Solve LP problem in lpsolve

简介: 使用lpsolve解决线性规划问题 Solve LP problem in lpsolve 一、引言 Introduction 通过一个简单例子来介绍lpsolve求解线性规划问题的方法。 假若农民有75亩地,他打算种上两种农作物:小麦和大麦。

使用lpsolve解决线性规划问题

Solve LP problem in lpsolve

一、引言 Introduction

通过一个简单例子来介绍lpsolve求解线性规划问题的方法。

假若农民有75亩地,他打算种上两种农作物:小麦和大麦。为了种植这些农作物,农民在种子和化肥等的开销分别为:小麦每亩需要$120,大麦每亩为$210。这个农民可支出的钱有$15000。但是当这些农作物丰收后,需要有仓库来存储,以便在行情最好的时候将这些农作物买出。农民的仓库可存储4000蒲式耳(计量谷物等的容量单位,在英国等于36.368升,在美国等于35.238升)。

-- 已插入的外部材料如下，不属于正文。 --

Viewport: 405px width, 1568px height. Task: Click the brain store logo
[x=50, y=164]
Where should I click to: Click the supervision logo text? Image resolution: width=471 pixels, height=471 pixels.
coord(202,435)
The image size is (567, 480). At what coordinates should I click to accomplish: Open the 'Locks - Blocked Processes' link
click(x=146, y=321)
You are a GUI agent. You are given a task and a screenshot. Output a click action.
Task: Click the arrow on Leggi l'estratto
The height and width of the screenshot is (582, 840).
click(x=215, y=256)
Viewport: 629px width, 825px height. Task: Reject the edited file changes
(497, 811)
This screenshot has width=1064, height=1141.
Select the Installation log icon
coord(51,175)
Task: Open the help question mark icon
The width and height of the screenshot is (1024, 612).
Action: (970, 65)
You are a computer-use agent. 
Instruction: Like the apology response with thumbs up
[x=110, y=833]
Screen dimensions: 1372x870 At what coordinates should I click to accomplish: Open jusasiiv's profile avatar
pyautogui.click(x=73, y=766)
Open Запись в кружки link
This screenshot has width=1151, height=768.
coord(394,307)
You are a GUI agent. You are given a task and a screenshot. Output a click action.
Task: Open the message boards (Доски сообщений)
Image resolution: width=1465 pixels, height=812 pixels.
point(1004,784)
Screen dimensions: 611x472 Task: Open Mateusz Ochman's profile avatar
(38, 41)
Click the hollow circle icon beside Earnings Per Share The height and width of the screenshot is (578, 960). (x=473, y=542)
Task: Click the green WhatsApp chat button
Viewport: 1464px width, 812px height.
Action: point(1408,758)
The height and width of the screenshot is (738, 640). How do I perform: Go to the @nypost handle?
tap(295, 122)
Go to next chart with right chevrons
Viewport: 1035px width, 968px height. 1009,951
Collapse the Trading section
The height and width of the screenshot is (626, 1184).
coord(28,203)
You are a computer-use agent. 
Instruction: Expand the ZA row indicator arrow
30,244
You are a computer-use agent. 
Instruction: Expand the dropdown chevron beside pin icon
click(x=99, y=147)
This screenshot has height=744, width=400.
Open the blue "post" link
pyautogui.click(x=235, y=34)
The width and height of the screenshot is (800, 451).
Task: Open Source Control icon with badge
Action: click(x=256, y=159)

每亩小麦平均产量为110蒲式耳,每亩大麦平均产量为30蒲式耳。若每蒲式耳小麦的净利润为$1.30,每蒲式耳大麦的净利润为$2.00,农民怎么样来种植这75亩地能获得最大利益?

二、建立数学模型 Formulation of an lp problem

首先,我们求出目标函数(Objective),即利润;然后找出约束条件,并画出图形;最后,我们通过图形和一些简单计算得到最优解。

设小麦的种植面积为x,大麦的种植面积为y

P=(110)(1.30)x + (30)(2.00)y = 143x + 60y 为目标函数。当其取最大值时也表示农民将获得最大利润。还有如下三个约束不等式,约束分别来自可用支出的限制、存储容量限制和种植面积限制。分别表示如下:

120x + 210y <= 15000

110x + 20y <= 4000

x + y <= 75

严格来说,还有两个不等式的约束,即非负约束来自实际情况,因为农民不可能在负数的地上种植庄稼。即:x >= 0, y >= 0。

得数学模型如下所示:

max(143x + 60y)

s.t.

120x + 210y <= 15000

110x + 30y <= 4000

x + y <= 75

x >= 0

y >= 0

三、图解法

非负约束表明我们只需要考虑X-Y平面中的第一象限即可。x + y <= 75表示以直线x+y=75为界的左下方区域。作图如下所示:

加上另外两个约束条件后,如下图所示:

黑色区域为可行域,即在可行域中任意一点都满足约束条件。

沿目标函数梯度方向作等值线,如下图所示:

等值线与黑色区域相交均为可行解。等值线越向右移动,则目标函数值越大。最优解就是取得最大值且与黑色区域仍有交线的那条等值线。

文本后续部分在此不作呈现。